- **Task**:
Rewrite every item below, substituting "Locate" for each occurrence of "Find the location of" and leaving everything else as it is. Omit the pictures from your answer.

[Recorded data]
-----

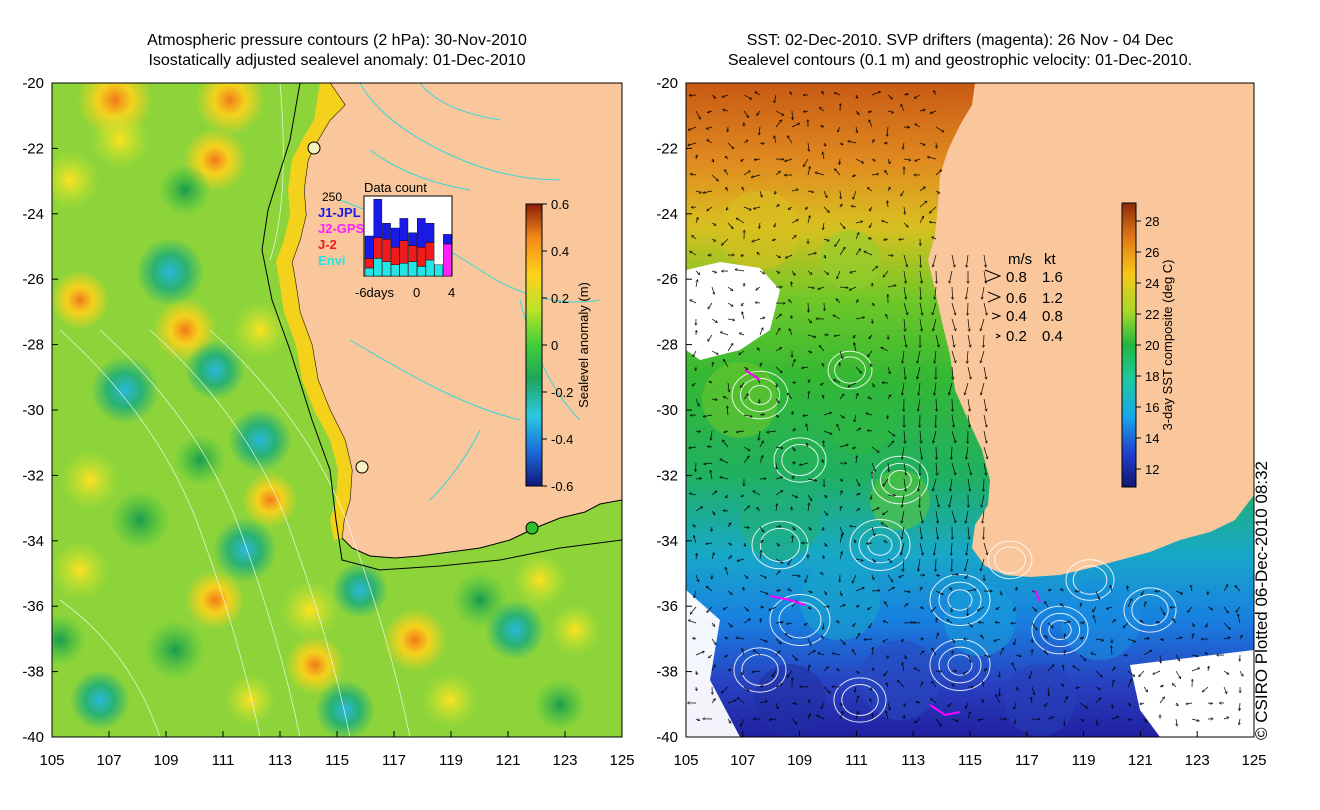 Image resolution: width=1320 pixels, height=810 pixels. Describe the element at coordinates (1152, 252) in the screenshot. I see `colorbar-tick-label: 26` at that location.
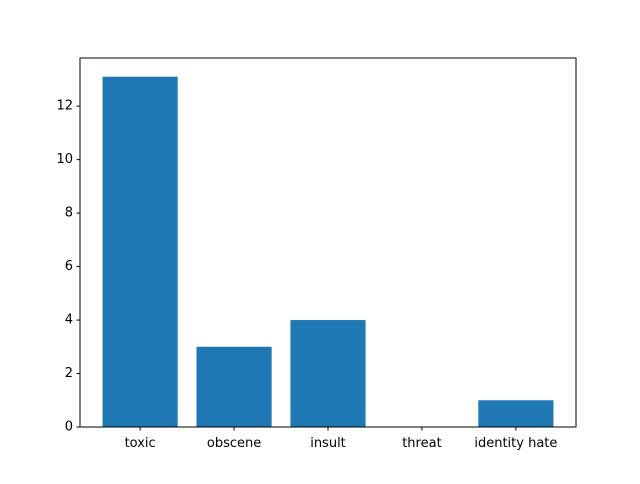 This screenshot has height=484, width=640. I want to click on x-tick-label: insult, so click(328, 444).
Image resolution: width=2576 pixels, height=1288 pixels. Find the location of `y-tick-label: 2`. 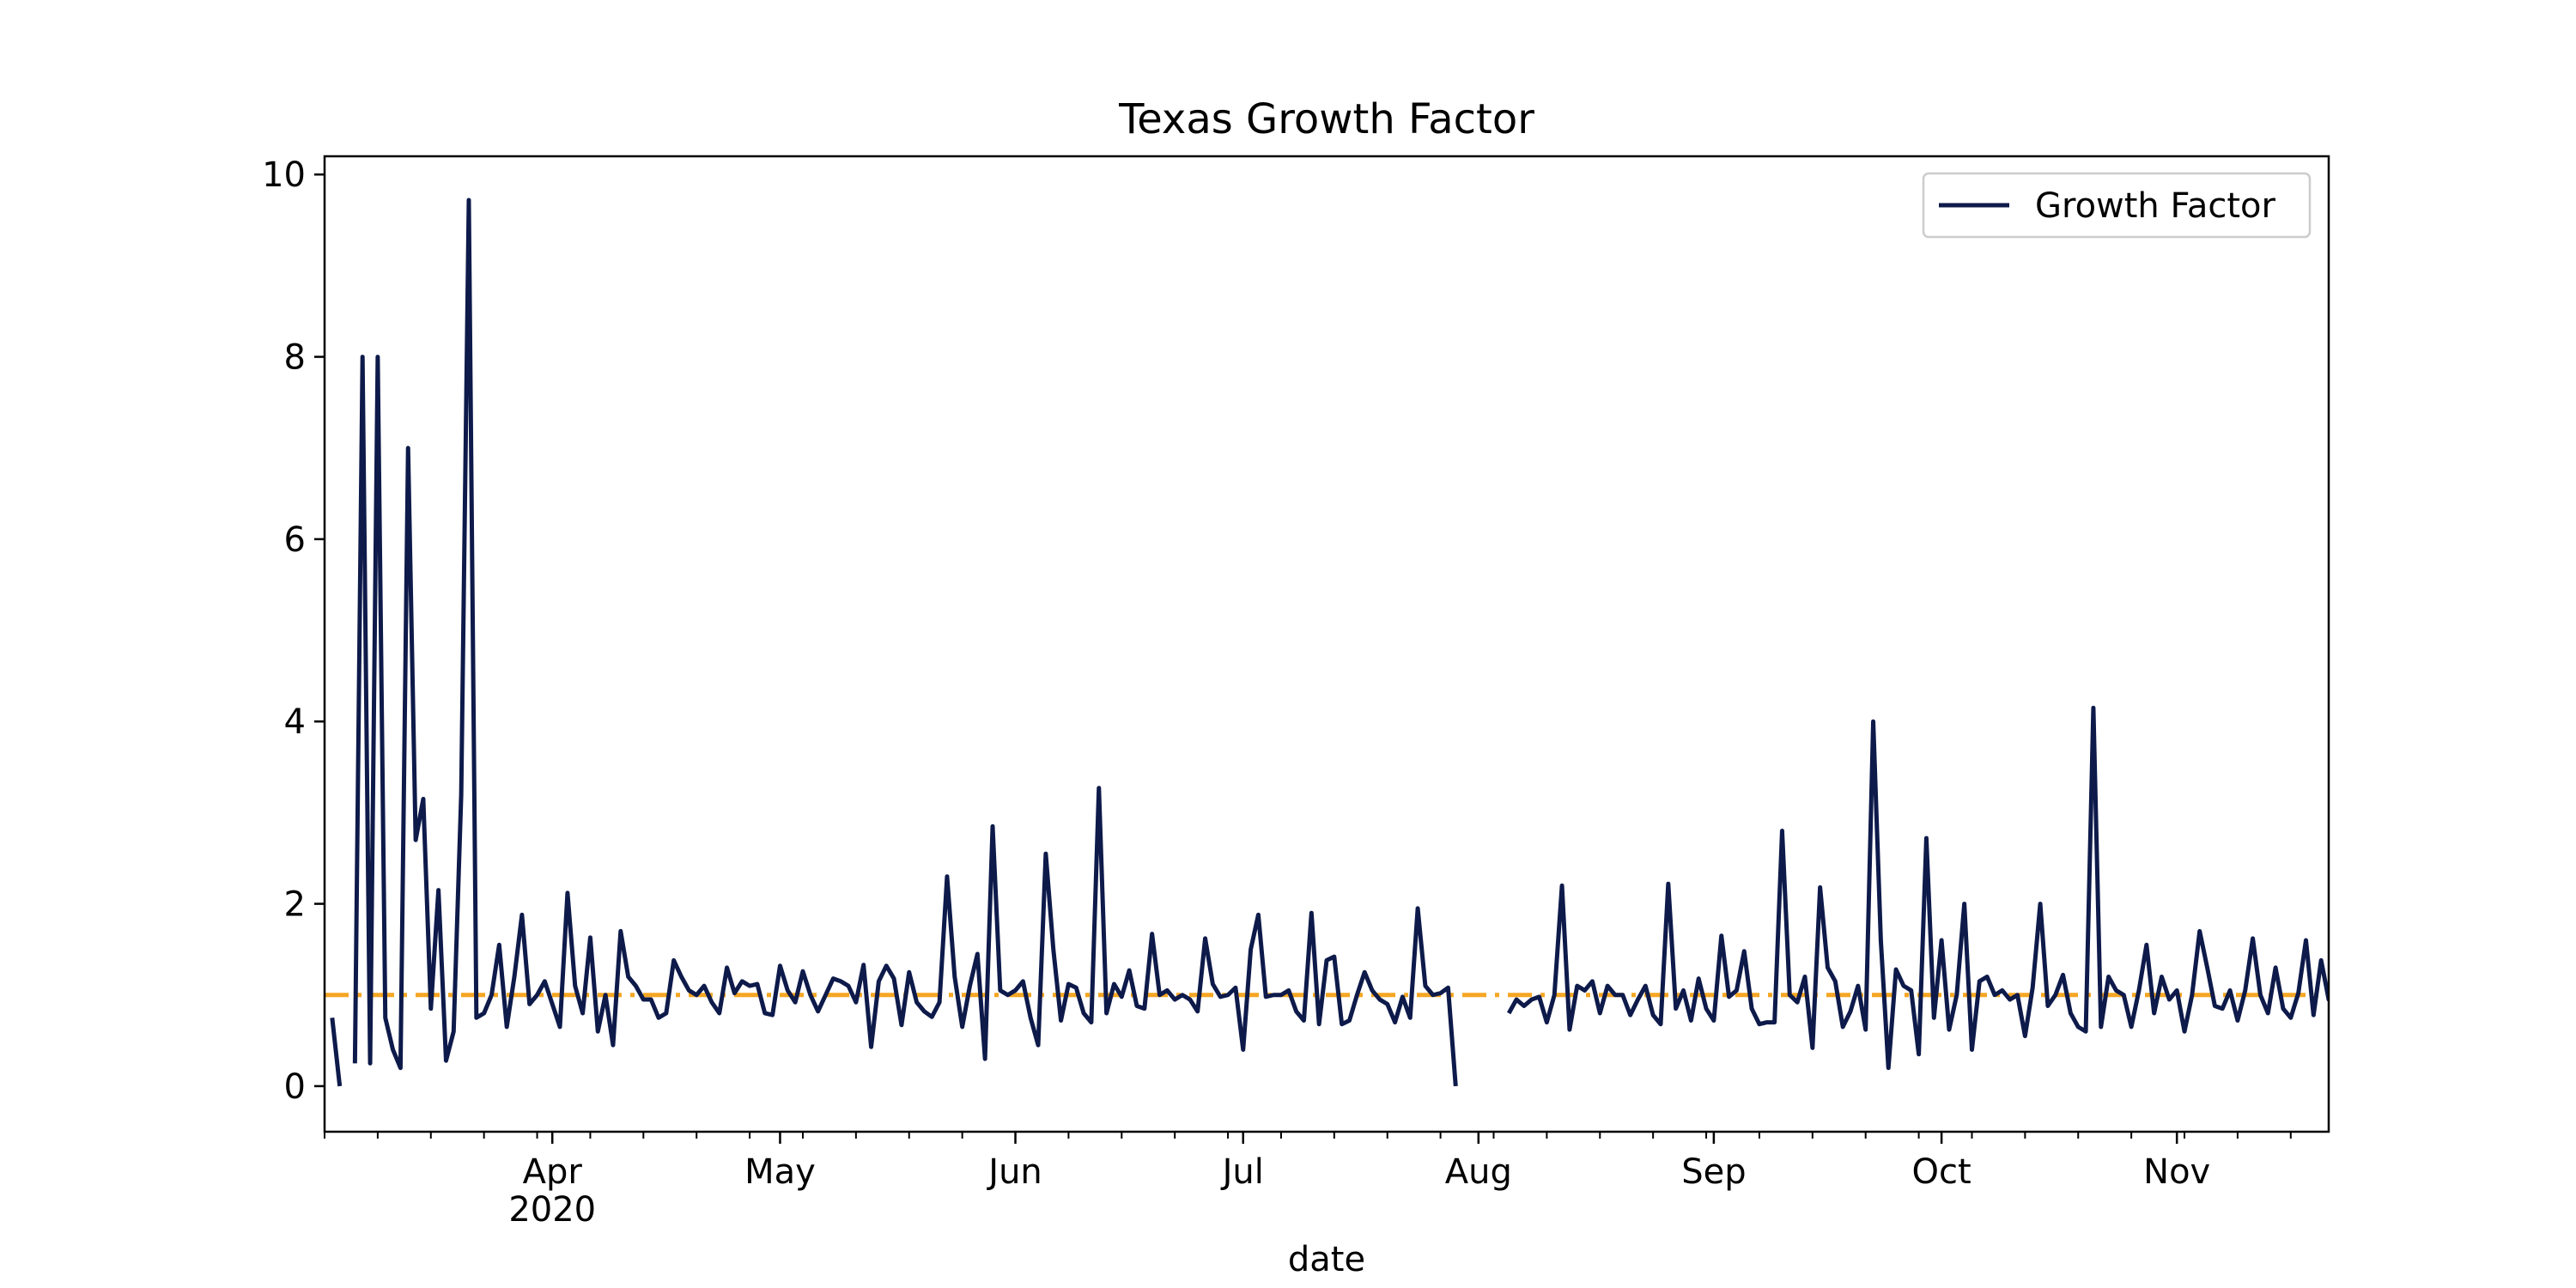

y-tick-label: 2 is located at coordinates (295, 905).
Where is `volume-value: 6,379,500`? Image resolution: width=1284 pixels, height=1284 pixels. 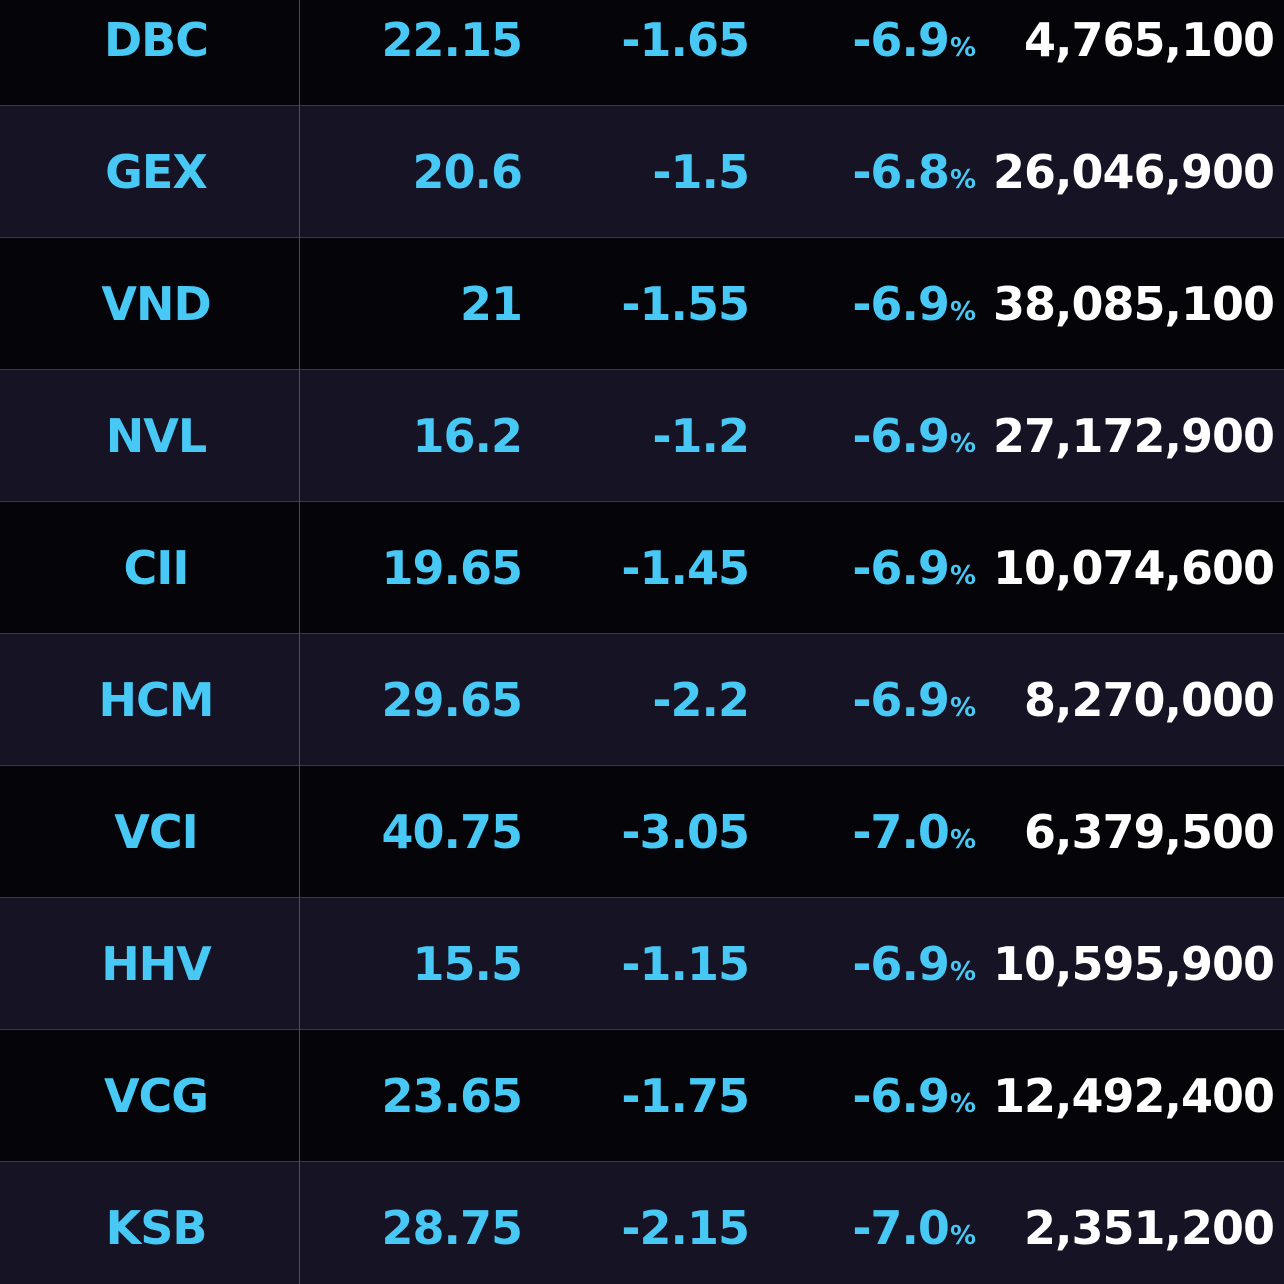
volume-value: 6,379,500 is located at coordinates (1150, 832).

-----

- **Answer to this task**:
 Image resolution: width=1320 pixels, height=810 pixels. Describe the element at coordinates (1152, 252) in the screenshot. I see `colorbar-tick-label: 26` at that location.
 This screenshot has height=484, width=640. I want to click on x-tick-label: insult, so click(328, 444).
Image resolution: width=2576 pixels, height=1288 pixels. Locate `y-tick-label: 2`. 

y-tick-label: 2 is located at coordinates (295, 905).
Where is `volume-value: 6,379,500`? Image resolution: width=1284 pixels, height=1284 pixels. 
volume-value: 6,379,500 is located at coordinates (1150, 832).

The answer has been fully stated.